The U.K. government is considering a ban on cryptocurrency-linked derivative products. The Financial Conduct Authority said in a report on Oct. 29 that it will begin consultations on whether to ban the sale of derivatives based on digital coins like BTC as well as to restrict crypto-based contracts of difference to the public. Virtual currency futures and options will also be looked into, in discussions slated for the first quarter of 2019.
FCA Worried About Consumer Protection and Risk of Cryptocurrency-Related Illegal Activity
“Given concerns identified around consumer protection and market integrity in these markets, the FCA will consult on a prohibition of the sale to retail consumers of all derivatives referencing exchange tokens such as BTC, including CFDs, futures, options and transferable securities,” the financial watchdog said.
“The proposed prohibition would not cover derivatives referencing cryptoassets that qualify as securities,” it stated, in a report compiled by the Cryptoassets Taskforce, made up of the Bank of England, the FCA and the British Treasury. Contracts of differences on securities are to remain subject to the short-term restrictions of the European Security and Market Authority.
Whereas futures allow investors to pay for commodities or financial instruments to be delivered sometime in the future at a certain price, CFDs are basically financial derivatives that pay an investor the difference between the opening and closing price, in this case of a digital asset.
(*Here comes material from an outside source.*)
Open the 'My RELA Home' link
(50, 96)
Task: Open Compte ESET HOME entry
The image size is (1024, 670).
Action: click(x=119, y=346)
Regulator Targets ‘Robust Response’
European regulators have complained that cryptocurrencies are risky, and repeatedly alleged that they help to fuel money laundering and terrorism while placing investor funds at the mercy of fraudsters. Their alarmist entreaties have ramped up pressure on governments to act, with many promulgating a series of regulations ostensibly to safeguard public funds and prevent the risk of financial instability.
The FCA, which has oversight of cryptocurrency derivatives because they are classified as financial instruments, rehashed similar concerns in its latest report. “The U.K. will not tolerate the use of cryptoassets in illicit activity, and the authorities will take strong action to address these risks by bringing all relevant firms into anti-money laundering and counter-terrorist financing (AML/CTF) regulation,” it warned.
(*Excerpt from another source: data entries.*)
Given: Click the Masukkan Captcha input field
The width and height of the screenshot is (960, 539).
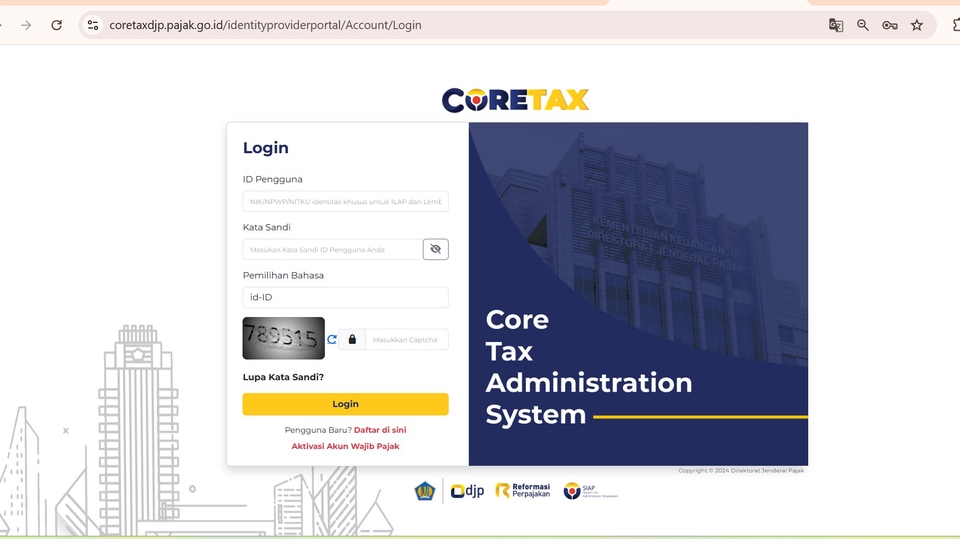Looking at the screenshot, I should (x=406, y=340).
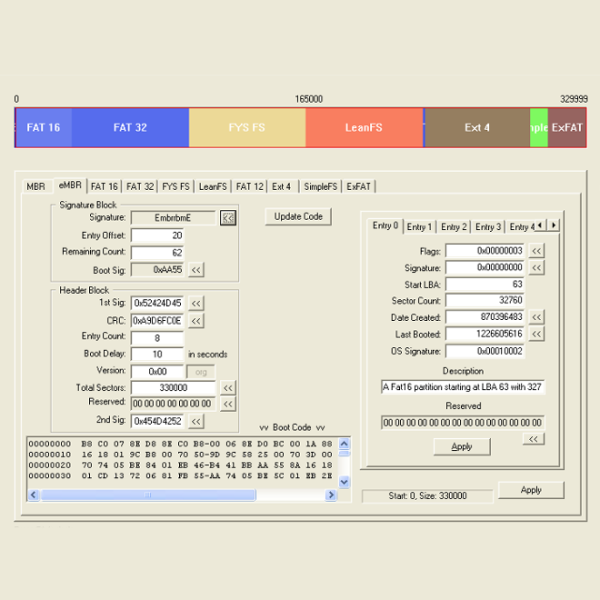Open the LeanFS tab

(x=213, y=186)
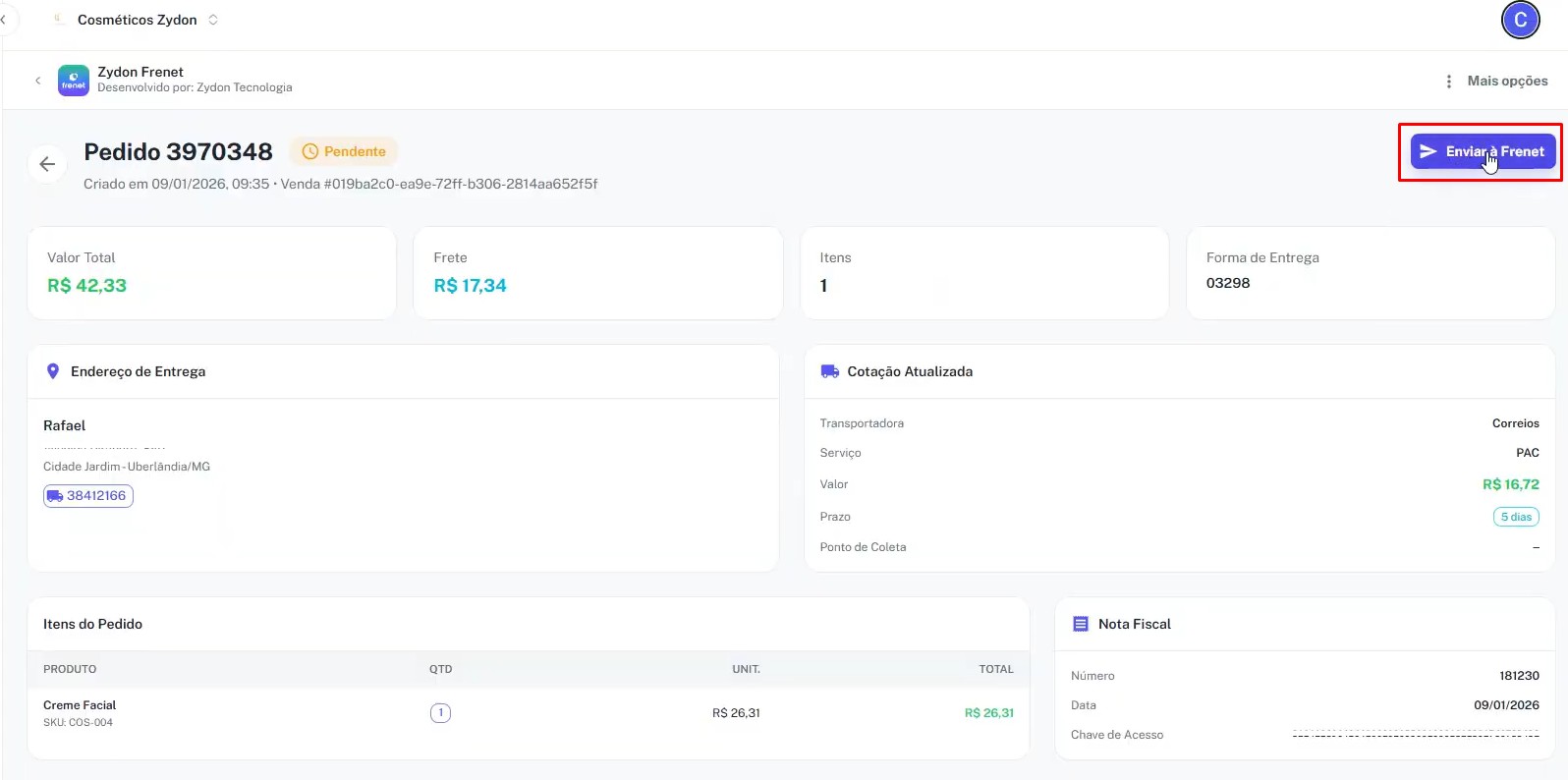The image size is (1568, 780).
Task: Click the Nota Fiscal document icon
Action: click(x=1081, y=624)
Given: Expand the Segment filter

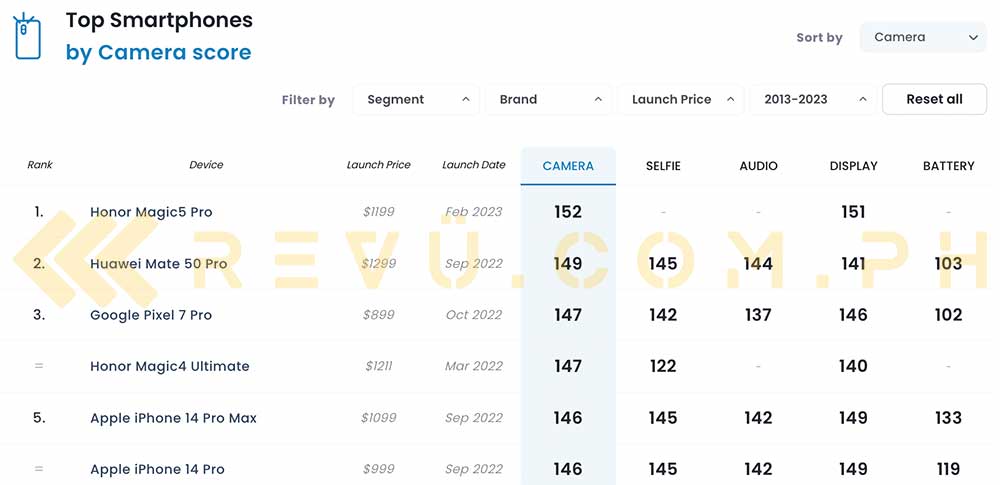Looking at the screenshot, I should (416, 100).
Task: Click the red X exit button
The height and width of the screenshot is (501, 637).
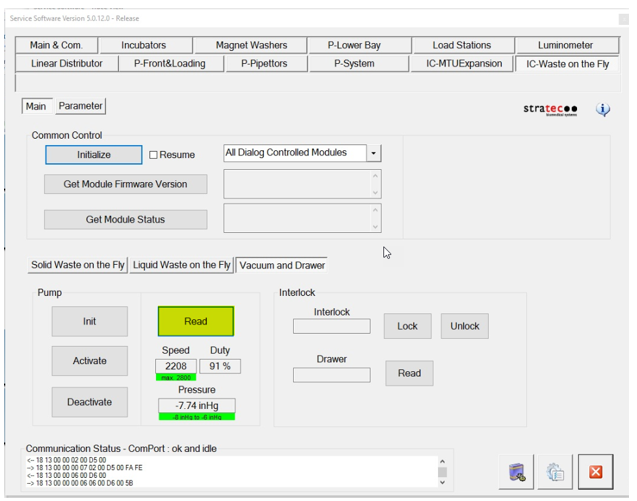Action: coord(595,472)
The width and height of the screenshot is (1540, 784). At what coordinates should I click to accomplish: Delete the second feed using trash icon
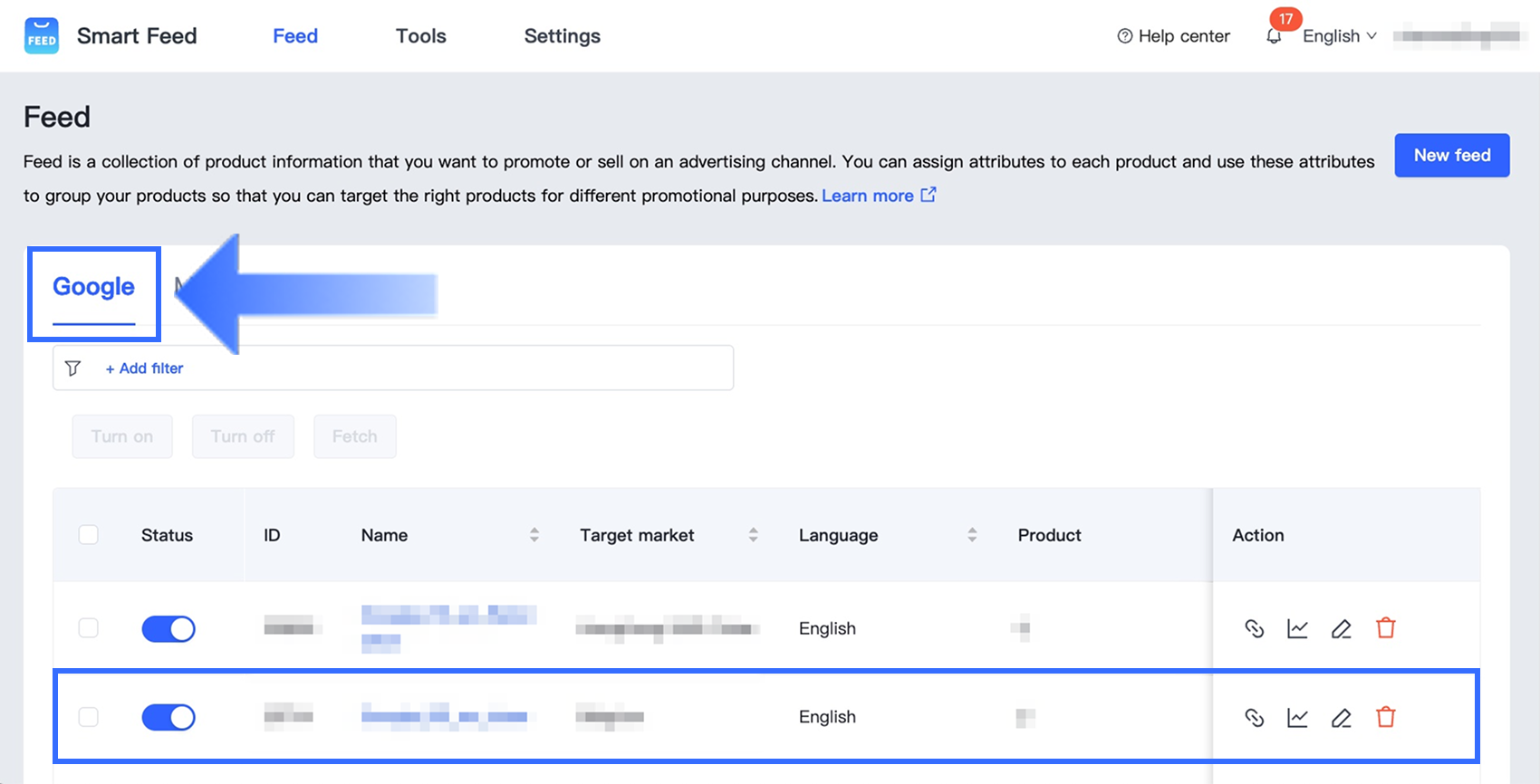click(x=1385, y=718)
The latest report comes hardly two months after some U.K. lawmakers, calling for regulation, likened the cryptocurrency market to the “Wild West.”
According to the taskforce, British authorities are developing a robust regulatory response that will address identified risks. It indicated that regulators will go significantly beyond the requirements set out in the EU Fifth Anti-Money Laundering Directive (5MLD), in the hope of delivering what it claimed to be “the most comprehensive responses globally to the use of cryptoassets for illicit activity.”
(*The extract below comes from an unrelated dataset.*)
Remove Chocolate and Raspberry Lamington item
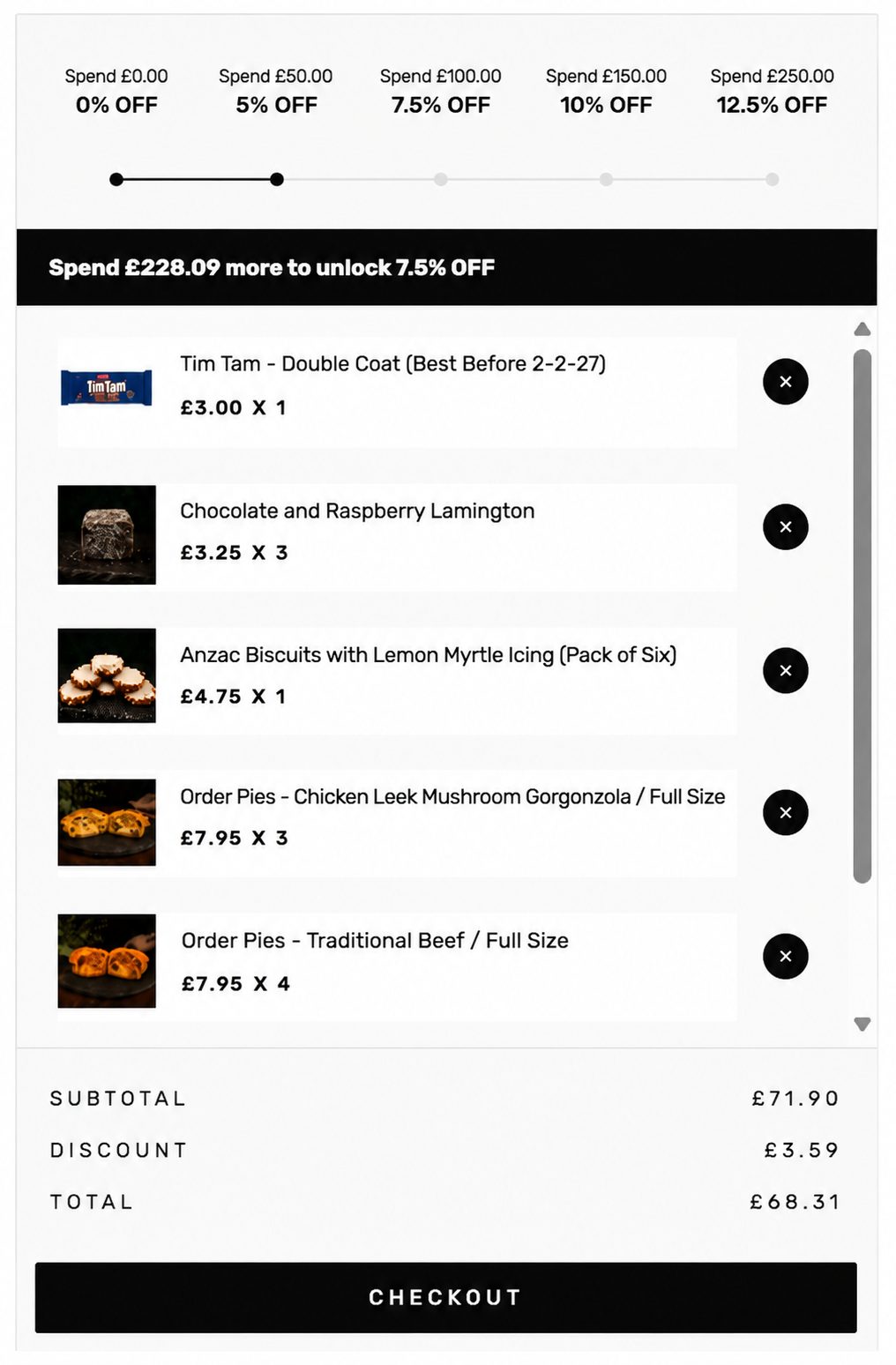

“The government will consult on its proposed actions in the new year, and will legislate during 2019 to give effect to this response,” the FCA detailed, adding that fiat-to-crypto exchange firms and custodian wallet providers will be brought within the scope of anti-money laundering regulation.
The Cryptoasset Taskforce was set up in April following concerns that the generally unregulated digital currency market is susceptible to fraud and manipulation, and can be used by criminals to expedite money laundering. This is despite clear evidence showing the legacy financial markets, led by central banks and credit card cartels, to be significantly more complicit in abetting such behavior.